New Mediators undergo training
The 4th Mediation Training was officially opened by the Minister of Justice and Courts Administration, Faaolesa Katopau Ainu’u.
Hosted by the Accredited Mediators of Samoa Association (A.M.S.A.), 24 participants have signed up to attain proper skills and knowledge needed to become Accredited Mediators for Samoa.
The participants include several C.E.Os of government Ministries and Private Enterprise, Church Ministers, Consultants and Land and Titles Court personnel.

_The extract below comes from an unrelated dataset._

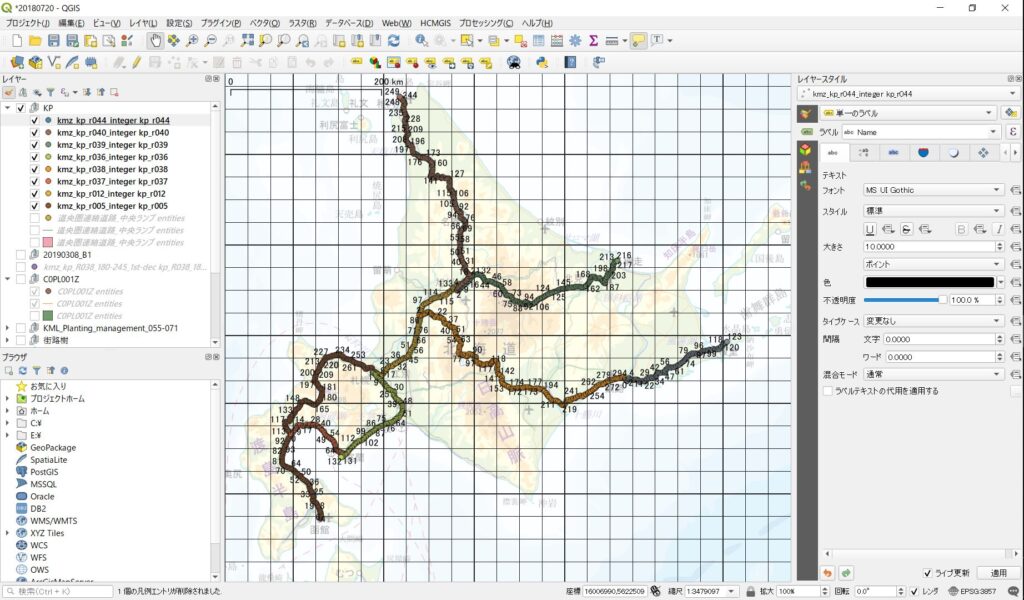Click the black text color swatch
This screenshot has width=1024, height=600.
(929, 283)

Training this week will include learning and exploring concepts of conflict, negotiations and mediation. Helping the participants become more self-aware in knowing oneself in the role as a neutral mediator, as well as instilling in them that ‘empathy’ is at the heart of mediation.

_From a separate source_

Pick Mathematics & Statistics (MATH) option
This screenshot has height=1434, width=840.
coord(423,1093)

Professor Nadja Alexander, a renowned expert in the field of mediation is lead trainer for the week-long training together with other Accredited Mediators namely George Fox, Aidan Warren, and Mike Wong.
The Main funding for the Mediation Training 2017 is from the Government of Samoa with support funding from the World Bank Organization.
Mediation is now a familiar concept in Samoa since being established as a form of alternative dispute resolution in civil disputes before the Supreme Court.
The process of mediation allows the disputing parties to dialogue in a facilitative context affecting a resolution of their choice. Mediation is effective in reducing time delays, legal costs, and often allows reparation and continuation of the relationship into the future.
To date, 43 mediators were trained and accredited to facilitate disputes in Supreme Court commercial disputes, Family Court and the District Court matters.
A high success rate has been recorded, with approximately 75 – 80% of disputes being settled. This success has relieved the Supreme Court of some cases that would have taken months if not years, to reach a final hearing.
Many of the first group of accredited mediators have become Judges, emigrated overseas and take on work which now prevents them from mediating cases. More mediators are therefore needed to continue and maintain the standards achieved.